▶ [Selection]
Pressing the menu button changes what is displayed on the LCD. At the bottom of the LCD you'll see smaller versions of the images that you have captured (if there's more than 1, of course). You can use the left/right scroll buttons to quickly scroll through the images that you have captured to find a particular image. Once you find it, that image appears larger in the LCD. To the left of the LCD, a series of icons appears. Each of these icons represents an operation that you can perform on the selected image. Whenever one of these operations is selected, Delete, for example, the Trash Can icon appears over the image in the LCD.

  • Magnify: Lets you magnify and zoom in on a particular portion of a picture for closer examination. The image expands to twice the normal LCD display size. You can use the up/down and left/right scroll buttons to view different parts of the picture at the magnified level. (We liked the smooth scrolling the direction buttons provide in this mode: Many digicams jump between quadrants of the enlarged image, rather than scrolling smoothly.)
  • Delete: Lets you delete the current image or all the images stored to the picture card.
  • Print Order: Lets you select the current picture or all pictures for printing. Also lets you choose how many copies of the image to print. This information is stored to the picture card along with the image in a special file format. This format can be read by newer card readers or by Kodak Picture Maker kiosks. When you insert the picture card into a reader on the Picture Maker, for example, the Picture Maker will fulfill your order, printing as many copies of the image(s) as you have requested.
  • Protect: Prevents an image from being accidentally erased from the picture card. When you protect an image, the Protect icon appears over the image on the LCD.
  • Slideshow: Lets you choose the time interval for viewing your images in a slideshow on the LCD or on your television. For television display, you first need to connect the camera to your TV with the video cable supplied. You can set the time interval between successive images from 1 to 99 seconds.
  • Information: Displays the Picture Info screen that includes information about the image being viewed. The information includes capture date and time, flash setting, and aperture and shutter speed used to capture the image.

Connect Mode
When you want to connect the camera to a PC for downloading of images, you first need to place the camera in Connect mode. Connect mode enables the different ports on the side of the camera for image transfer. The ports include a standard RS-232 connection for Windows-based computers, and a Universal Serial Bus (USB) connection for Windows '98 based computers, as well as the new Apple iMac computers.
Camera Set-Up Mode
Camera Set-Up Mode provides several options you can use to customize the camera for your own picture-taking needs:

  • Set Date and Time: Lets you set the month, date, and year.

▶ [Exercise task 1]
Output the records exactly as they stand, everything from the line containing "How do I perform: Click" down to the line containing "[509, 1347]", with both of those lines included. Leave out the pictures.

▶ [Dataset records]
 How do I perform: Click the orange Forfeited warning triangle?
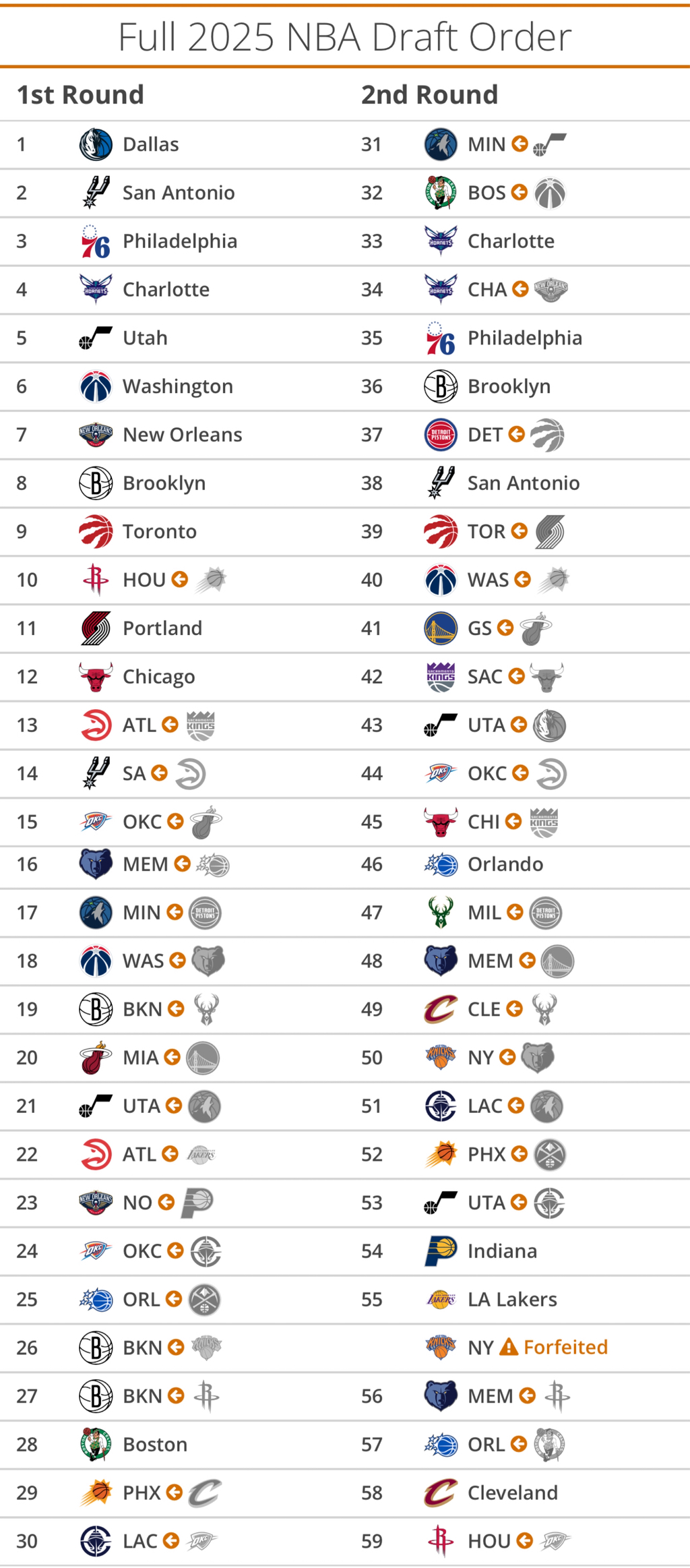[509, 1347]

==

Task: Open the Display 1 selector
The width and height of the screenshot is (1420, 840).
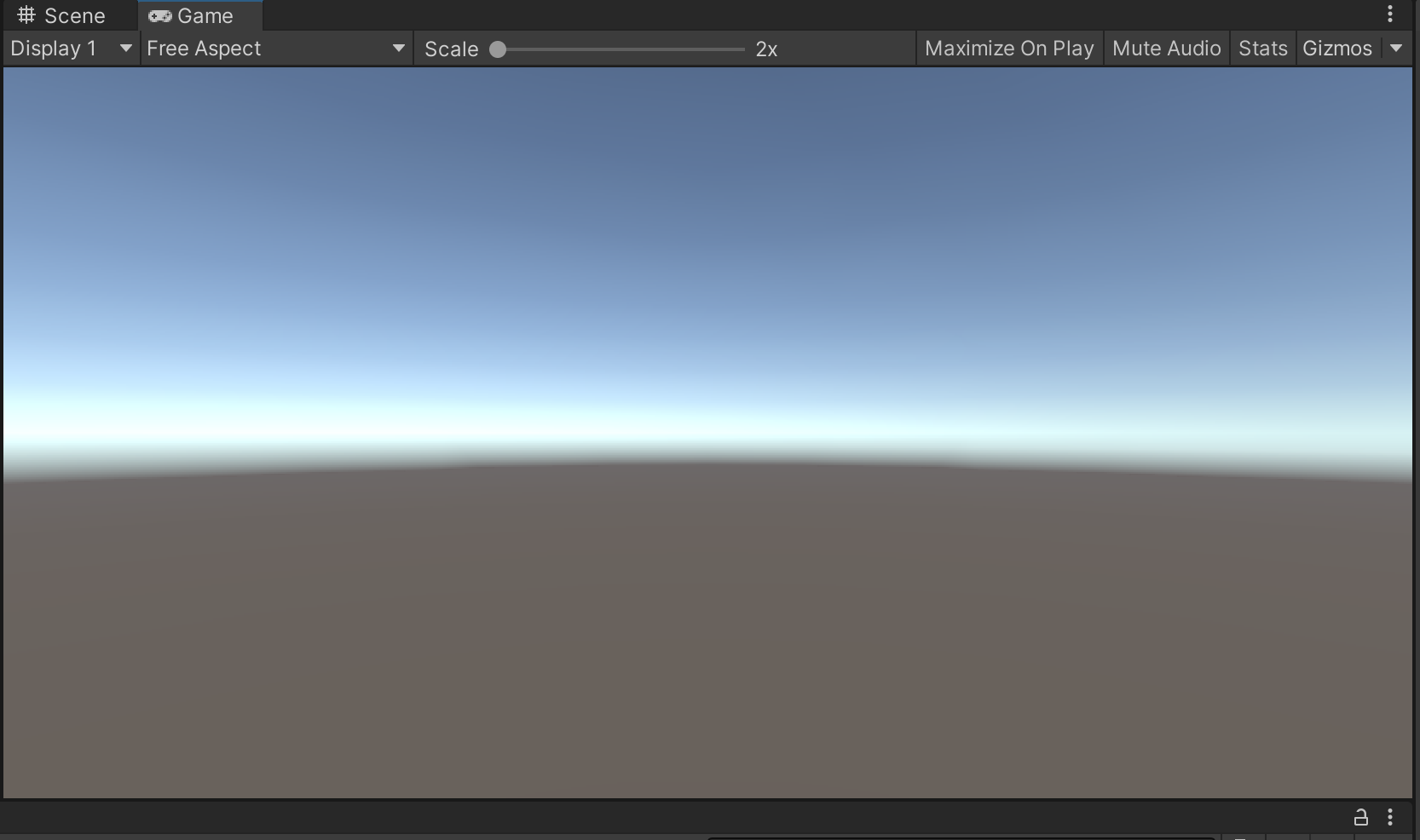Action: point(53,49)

▶ [Exercise task 2]
Return the passage of the digital camera text from "Pressing the menu" down to "image in the LCD." word for word.

▶ [Worked answer 1]
 How do I perform: Click the orange Forfeited warning triangle?
[509, 1347]

▶ [Worked answer 2]
Pressing the menu button changes what is displayed on the LCD. At the bottom of the LCD you'll see smaller versions of the images that you have captured (if there's more than 1, of course). You can use the left/right scroll buttons to quickly scroll through the images that you have captured to find a particular image. Once you find it, that image appears larger in the LCD. To the left of the LCD, a series of icons appears. Each of these icons represents an operation that you can perform on the selected image. Whenever one of these operations is selected, Delete, for example, the Trash Can icon appears over the image in the LCD.